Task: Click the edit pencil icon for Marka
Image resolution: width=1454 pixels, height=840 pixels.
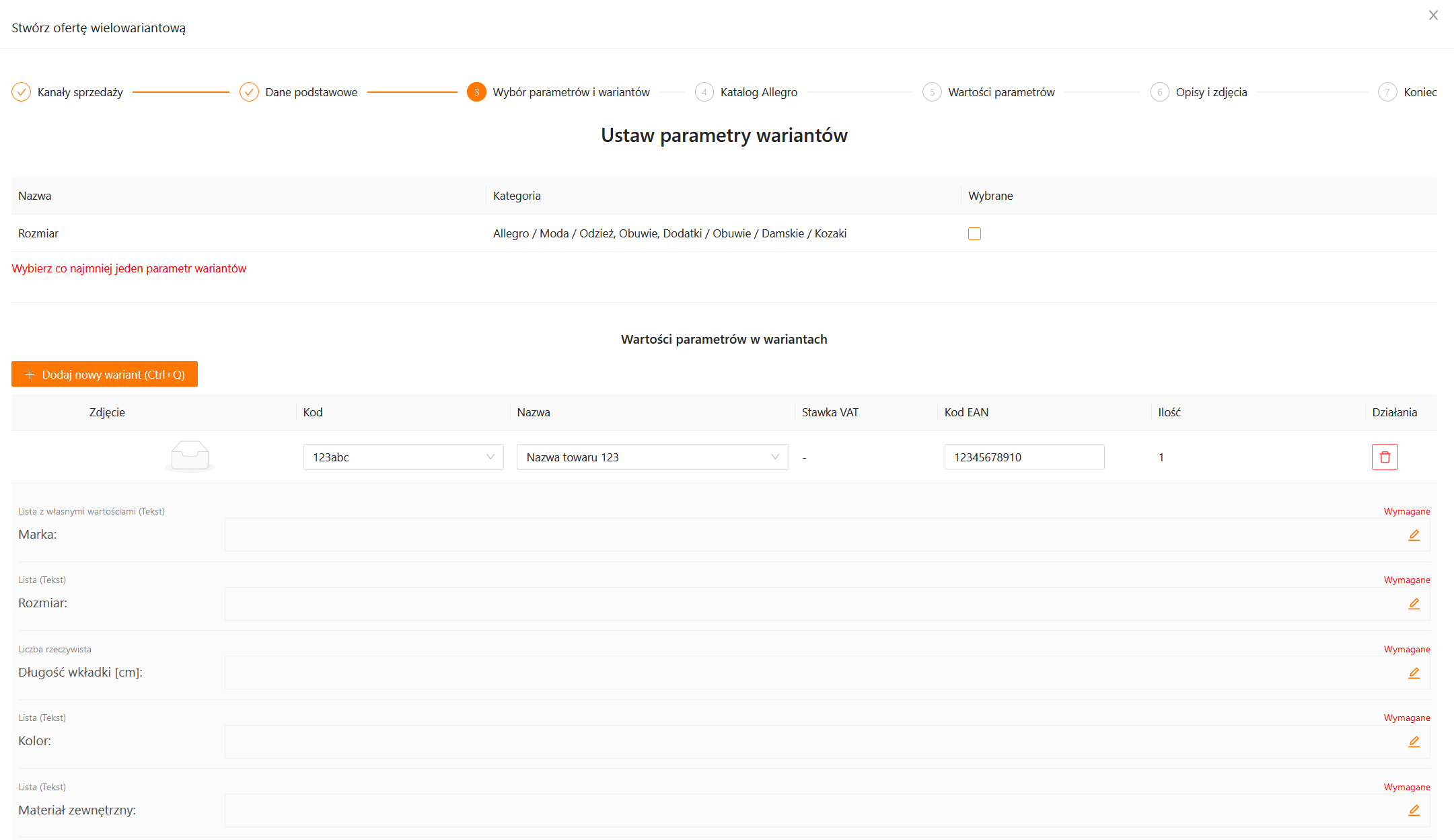Action: [x=1414, y=535]
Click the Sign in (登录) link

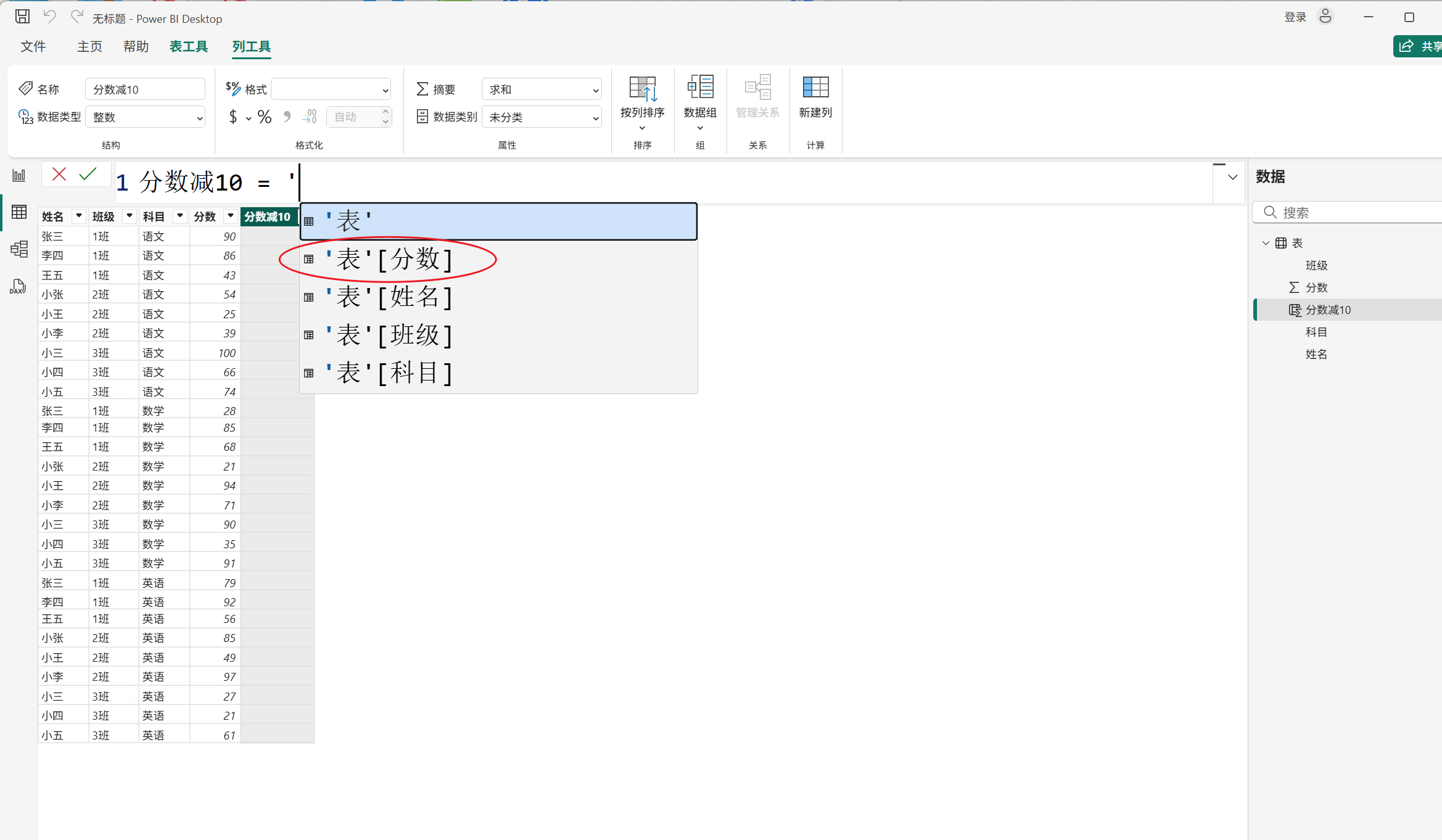(1295, 17)
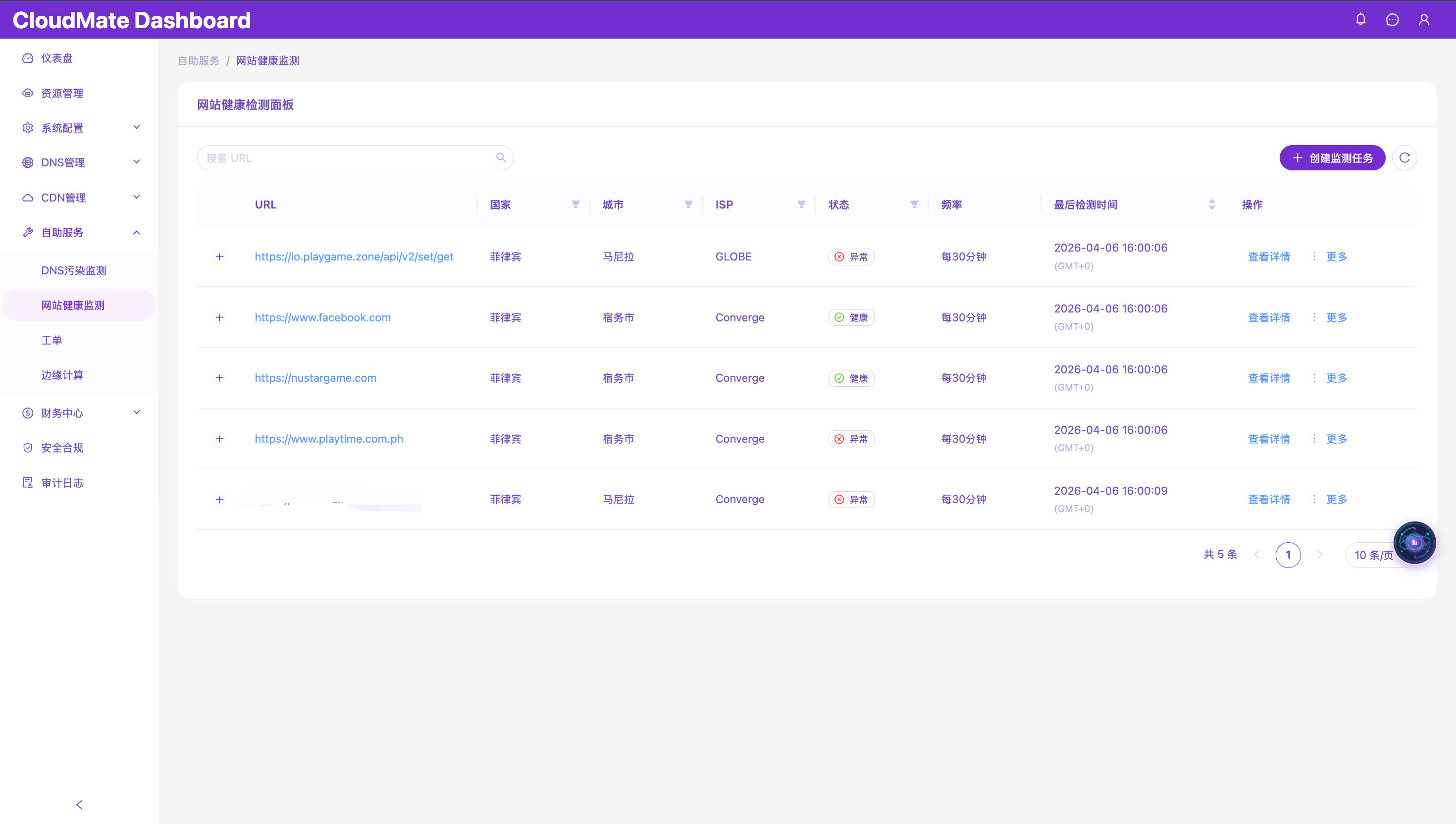
Task: Click the 安全合规 shield icon
Action: tap(28, 447)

+++

Activity: Each record should be written out exactly, and each image should be omitted.

Finished task:
Task: Click the edit pencil icon for Marka
Image resolution: width=1454 pixels, height=840 pixels.
Action: [x=1414, y=535]
Click the Sign in (登录) link

(1295, 17)
Task: Click the 安全合规 shield icon
Action: tap(28, 447)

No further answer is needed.